Hi just wanted to tell op from one who knows....I cheated on my dp with his best friend. He got me at a low ebb my mother has died and I had a small baby. He lavished the attention I was missing. He promised me a life of security with my dd. My dp sensed something was wrong and tried to make things right between us.... I was quite cold towards him. Then, one day when I was at supermarket dp read my emails. He rang me to come home immediately and it was as if his heart would break. I will never forget the pain on his face. Ever.

He was heartbroken and angry. We had to move house the next week so I begged him to go through with the move and see how he felt in a few weeks. He agreed for our baby daughters sake. It was hard to keep up the pretence to family etc. He was angry most nights and became obsessed with tracking my movements, turning up to work to check I was there etc. The other man ran a mile after he realised I had chosen my dp and it turned out that he had three girls on the go at the same time as me. I felt dirty and used and disgusted with myself. We only slept together once but it was all the lies. I had believed that really got to me. He turned out to be a completely different person to the one I thought I knew. When he realised he had "lost" the game he was playing he was gone.

One night in our new home my dp came home got changed and went out again. He said he was going out with his boss. Ok I said. He was all dressed up. I went to bed with a book. Dd was tucked up. I woke at about 5am to an empty bed. I rang him dozens of times. I was terrified, he had been talking of suicide, driving too fast, all sorts in his pain and anger. By lunchtime that day there was no sign. I went to the police and sat with my baby in her pram in floods of tears, asking them to check if his car registration was reported in any rta or if be had been arrested or hurt. They took a report and sent me home to wait. At 3pm he walked in the door. He had indeed been to another woman, an ex who lives about 20 miles away. He went straight upstairs to shower, then came down, took me in his arms and all the anger just melted away. He had got. It out of his system. That was 5 years ago. The road has been bumpy but you can see how catastrophic the fallout was and if he was less of a person he would have just dumped me at the roadside with my choices and my cheating heart. But we tried, we love our family and we don't take each other for granted anymore. Don't let it get as far as I did. You have a chance to see your marriage with new eyes. Take it.

Animation · 05/06/2011 08:36

"doesn't sound like the most present and involved father, (going out til 5am of an evening, ignoring your calls when out then planning golf etc-sounds like he has nice life too thank you very much) providing for your family financially is only one side of the coin"

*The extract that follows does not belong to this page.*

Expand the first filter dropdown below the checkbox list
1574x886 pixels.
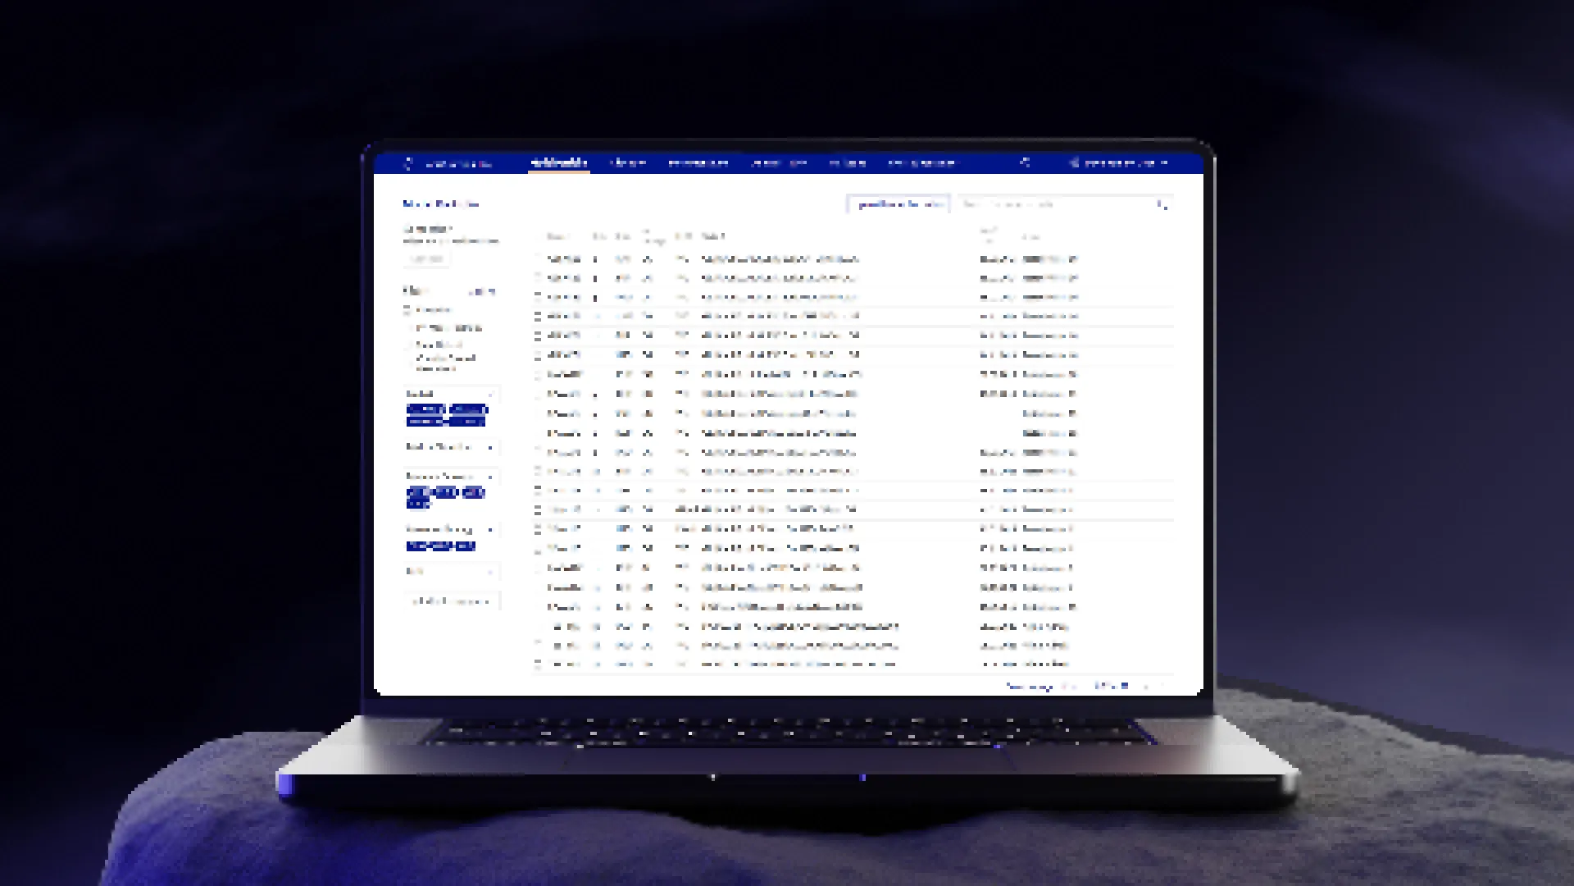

I agree. It takes two to make a relationship work and the H appears remote and detached to me. The fact he has no idea what's going on under his nose for so long is proof that his focus is on other things - maybe work and recreational activities. Or maybe he just doesn't care.

TotallyLovely · 05/06/2011 08:38

He needs to find a balance between the fathers role and lads life, golf, nights out etc and find that niche that makes him family man

Agree with that completely. It doesn't sound like he spends enough time with you as a family. Yes he works, yes he can go golf sometimes but it sounds like he's not around for you enough and that you would really like him to come to things with you and baby like X did.

I think it is very common to become interested in another man at this stage in your life. A friend of mine did, he was just a guy that she knew that she wouldn't have been interested in otherwise but he showed her attention and talked with her. It is so hard when you have babies or small children. I know with me and my own DH months have often passed with us feeling like we've hardly looked at each other or had a conversation that wasn't "you take out the rubbish while I load the dishwasher?". It's so easy for this to happen!

I read as much as I could but well there's loads so sorry if I missed it, but how much time DOES DH spend with you and baby?